Il racconto del secondo tempo

Dopo la cerimonia per Marques Johnson, storico giocatore dei Bucks a cui è stata ritirata la maglia n°8 durante l’intervallo, Milwaukee riprende da dove aveva lasciato, senza mostrare grosse difficoltà nel tenere a distanza di sicurezza i Cavaliers. La partita scorre via, senza grossi scossoni, oltre i 30 minuti di gioco con i Cavaliers che restano in linea di galleggiamento senza affondare del tutto, guidati da un Kevin Love d 18 punti e 16 rimbalzi in 25 minuti sul parquet - uno dei quattro giocatori in doppia cifra ben prima della fine della terza frazione.

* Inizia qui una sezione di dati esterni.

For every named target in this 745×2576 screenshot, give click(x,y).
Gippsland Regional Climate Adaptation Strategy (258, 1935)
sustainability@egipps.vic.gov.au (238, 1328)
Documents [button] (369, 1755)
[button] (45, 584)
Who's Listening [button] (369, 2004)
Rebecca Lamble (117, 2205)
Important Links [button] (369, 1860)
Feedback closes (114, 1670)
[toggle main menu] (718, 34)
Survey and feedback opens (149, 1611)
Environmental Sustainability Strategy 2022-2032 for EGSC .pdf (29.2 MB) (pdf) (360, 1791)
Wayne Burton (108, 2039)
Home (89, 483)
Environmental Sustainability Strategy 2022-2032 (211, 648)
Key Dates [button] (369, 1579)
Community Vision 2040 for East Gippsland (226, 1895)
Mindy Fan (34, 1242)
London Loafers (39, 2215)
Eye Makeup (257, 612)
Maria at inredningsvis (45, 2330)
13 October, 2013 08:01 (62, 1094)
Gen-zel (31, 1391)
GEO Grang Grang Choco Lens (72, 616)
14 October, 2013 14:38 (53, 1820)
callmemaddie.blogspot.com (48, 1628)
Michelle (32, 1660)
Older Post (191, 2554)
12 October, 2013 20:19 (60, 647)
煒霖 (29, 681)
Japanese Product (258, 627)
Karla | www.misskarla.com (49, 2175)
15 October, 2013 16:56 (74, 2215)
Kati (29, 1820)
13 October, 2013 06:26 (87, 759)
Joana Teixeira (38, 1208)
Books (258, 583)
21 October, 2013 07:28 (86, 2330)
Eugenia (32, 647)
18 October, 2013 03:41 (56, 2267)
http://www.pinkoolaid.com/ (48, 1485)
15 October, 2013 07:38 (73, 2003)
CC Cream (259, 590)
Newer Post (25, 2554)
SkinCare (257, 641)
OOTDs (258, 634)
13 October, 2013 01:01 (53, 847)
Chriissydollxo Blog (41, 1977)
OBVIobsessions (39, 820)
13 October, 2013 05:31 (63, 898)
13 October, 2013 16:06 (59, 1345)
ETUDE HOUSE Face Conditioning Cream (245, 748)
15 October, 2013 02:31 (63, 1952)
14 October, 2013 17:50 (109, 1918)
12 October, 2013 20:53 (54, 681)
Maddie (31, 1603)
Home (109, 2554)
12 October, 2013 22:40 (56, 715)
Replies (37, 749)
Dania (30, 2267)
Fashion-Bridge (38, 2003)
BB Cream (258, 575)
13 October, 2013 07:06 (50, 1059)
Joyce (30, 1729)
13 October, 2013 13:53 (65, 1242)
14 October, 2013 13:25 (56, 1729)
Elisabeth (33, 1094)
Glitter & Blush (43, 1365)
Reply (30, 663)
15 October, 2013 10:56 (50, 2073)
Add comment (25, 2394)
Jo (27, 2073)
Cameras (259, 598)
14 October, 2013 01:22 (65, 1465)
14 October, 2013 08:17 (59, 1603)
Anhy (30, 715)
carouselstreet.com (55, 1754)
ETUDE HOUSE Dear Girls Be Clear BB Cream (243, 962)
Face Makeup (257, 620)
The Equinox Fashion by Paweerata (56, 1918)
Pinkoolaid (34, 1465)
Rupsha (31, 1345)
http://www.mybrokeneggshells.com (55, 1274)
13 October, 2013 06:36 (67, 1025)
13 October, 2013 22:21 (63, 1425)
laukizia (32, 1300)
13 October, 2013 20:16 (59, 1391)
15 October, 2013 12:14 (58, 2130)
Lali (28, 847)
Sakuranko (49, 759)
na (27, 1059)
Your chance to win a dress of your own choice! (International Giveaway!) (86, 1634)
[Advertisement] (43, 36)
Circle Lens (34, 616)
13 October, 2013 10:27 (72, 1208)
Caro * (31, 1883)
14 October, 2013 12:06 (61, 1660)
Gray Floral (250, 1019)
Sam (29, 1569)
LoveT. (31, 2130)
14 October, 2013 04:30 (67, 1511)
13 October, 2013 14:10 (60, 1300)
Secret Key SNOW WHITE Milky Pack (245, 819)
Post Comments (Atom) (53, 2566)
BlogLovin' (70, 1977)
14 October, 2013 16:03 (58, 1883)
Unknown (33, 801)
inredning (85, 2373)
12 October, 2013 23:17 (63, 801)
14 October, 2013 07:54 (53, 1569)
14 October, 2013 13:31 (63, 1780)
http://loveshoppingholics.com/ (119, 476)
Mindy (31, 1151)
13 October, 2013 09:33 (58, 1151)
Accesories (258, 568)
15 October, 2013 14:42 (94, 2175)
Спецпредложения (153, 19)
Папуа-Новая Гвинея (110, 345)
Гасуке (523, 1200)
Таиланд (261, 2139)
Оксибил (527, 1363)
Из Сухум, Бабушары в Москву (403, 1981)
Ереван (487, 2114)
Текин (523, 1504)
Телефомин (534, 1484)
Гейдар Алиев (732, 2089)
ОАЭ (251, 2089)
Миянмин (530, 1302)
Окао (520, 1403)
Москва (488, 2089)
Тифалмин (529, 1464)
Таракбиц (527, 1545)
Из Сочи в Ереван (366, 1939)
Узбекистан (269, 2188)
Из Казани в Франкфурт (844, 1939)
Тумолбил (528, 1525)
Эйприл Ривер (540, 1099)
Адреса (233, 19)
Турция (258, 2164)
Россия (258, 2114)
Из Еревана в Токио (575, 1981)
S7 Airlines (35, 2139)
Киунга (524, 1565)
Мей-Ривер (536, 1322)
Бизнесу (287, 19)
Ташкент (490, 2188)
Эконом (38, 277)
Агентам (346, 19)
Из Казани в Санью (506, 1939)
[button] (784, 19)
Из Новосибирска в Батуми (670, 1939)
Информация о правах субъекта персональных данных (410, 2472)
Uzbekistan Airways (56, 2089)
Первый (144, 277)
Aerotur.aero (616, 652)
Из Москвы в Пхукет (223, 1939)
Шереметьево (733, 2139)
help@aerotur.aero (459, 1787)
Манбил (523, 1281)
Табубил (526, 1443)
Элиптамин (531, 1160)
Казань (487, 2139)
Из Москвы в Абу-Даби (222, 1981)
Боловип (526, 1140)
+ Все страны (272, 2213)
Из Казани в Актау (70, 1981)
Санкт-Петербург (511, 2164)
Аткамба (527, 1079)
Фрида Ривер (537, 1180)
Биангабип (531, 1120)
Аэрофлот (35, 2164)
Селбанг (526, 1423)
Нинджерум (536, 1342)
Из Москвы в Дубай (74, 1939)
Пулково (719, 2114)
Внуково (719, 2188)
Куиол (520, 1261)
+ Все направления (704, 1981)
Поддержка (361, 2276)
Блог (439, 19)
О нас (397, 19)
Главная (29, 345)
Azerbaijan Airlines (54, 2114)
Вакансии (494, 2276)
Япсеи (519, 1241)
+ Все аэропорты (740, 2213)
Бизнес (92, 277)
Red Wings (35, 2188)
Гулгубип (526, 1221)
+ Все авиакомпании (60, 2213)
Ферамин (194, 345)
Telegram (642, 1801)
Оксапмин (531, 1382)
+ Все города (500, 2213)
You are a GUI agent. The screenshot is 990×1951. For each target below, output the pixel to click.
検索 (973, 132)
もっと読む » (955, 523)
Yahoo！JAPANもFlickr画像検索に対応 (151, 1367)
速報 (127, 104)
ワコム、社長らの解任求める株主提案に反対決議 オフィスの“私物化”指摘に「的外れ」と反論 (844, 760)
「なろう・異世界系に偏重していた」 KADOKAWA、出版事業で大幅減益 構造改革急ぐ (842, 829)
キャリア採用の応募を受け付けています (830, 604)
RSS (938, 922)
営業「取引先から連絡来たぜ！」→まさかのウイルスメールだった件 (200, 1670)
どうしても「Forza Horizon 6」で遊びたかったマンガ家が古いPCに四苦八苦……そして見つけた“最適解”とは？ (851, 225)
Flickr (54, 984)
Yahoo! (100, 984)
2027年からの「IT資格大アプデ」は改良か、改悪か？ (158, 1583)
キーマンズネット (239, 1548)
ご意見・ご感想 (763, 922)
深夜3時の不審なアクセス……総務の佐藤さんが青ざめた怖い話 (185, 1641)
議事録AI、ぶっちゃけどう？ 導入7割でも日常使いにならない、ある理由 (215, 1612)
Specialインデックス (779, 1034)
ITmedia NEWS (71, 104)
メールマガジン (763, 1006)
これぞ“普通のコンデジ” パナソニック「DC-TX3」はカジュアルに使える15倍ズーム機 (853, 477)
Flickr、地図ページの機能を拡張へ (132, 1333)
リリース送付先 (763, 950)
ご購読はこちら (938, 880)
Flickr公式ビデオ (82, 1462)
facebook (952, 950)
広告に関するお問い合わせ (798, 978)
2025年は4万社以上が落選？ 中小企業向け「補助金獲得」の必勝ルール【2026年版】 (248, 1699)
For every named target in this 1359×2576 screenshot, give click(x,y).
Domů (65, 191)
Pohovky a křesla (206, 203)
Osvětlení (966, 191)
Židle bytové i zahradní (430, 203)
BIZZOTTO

Antetokounmpo è l’unico invece che veleggia ben oltre i 20 punti segnati senza aver neanche bagnato la sua maglia di sudore, dominante per il semplice fatto di essere ben al di sopra di qualsiasi avversario sul parquet. Prima dell'ultimo quarto la distanza tra le squadre non può che restare invariata, al termine di una frazione interlocutoria chiusa sul 22 pari e senza nessun acuto di particolare interesse. La scossa che in molti aspettavano, arriva a inizio quarto periodo e allontana ancora di più i Cavaliers, che lentamente scivolano oltre i 15 punti di svantaggio senza riuscire in alcun modo a opporre resistenza. I Bucks però non scappano del tutto e costringono Budenholzer a tenere in campo i titolari, abili a rispondere senza grosso affanno ai tentativi di rimonta dei Cavaliers. La gestione dei minuti è certosina, ma lascia almeno il tempo al pubblico di godersi un'ultima grande stoppata in aiuto da parte di Antetokounmpo, prima che i 18 punti di margine lo convincano a tornare in panchina, nonostante la tripla doppia non troppo lontana. Per Milwaukee è una vittoria attesa alla vigilia, ma da non farsi sfuggire in alcun modo, che conferma i Bucks in vetta alla Eastern Conference, mentre Cleveland non vede l'ora che questa regular season finisca in fretta.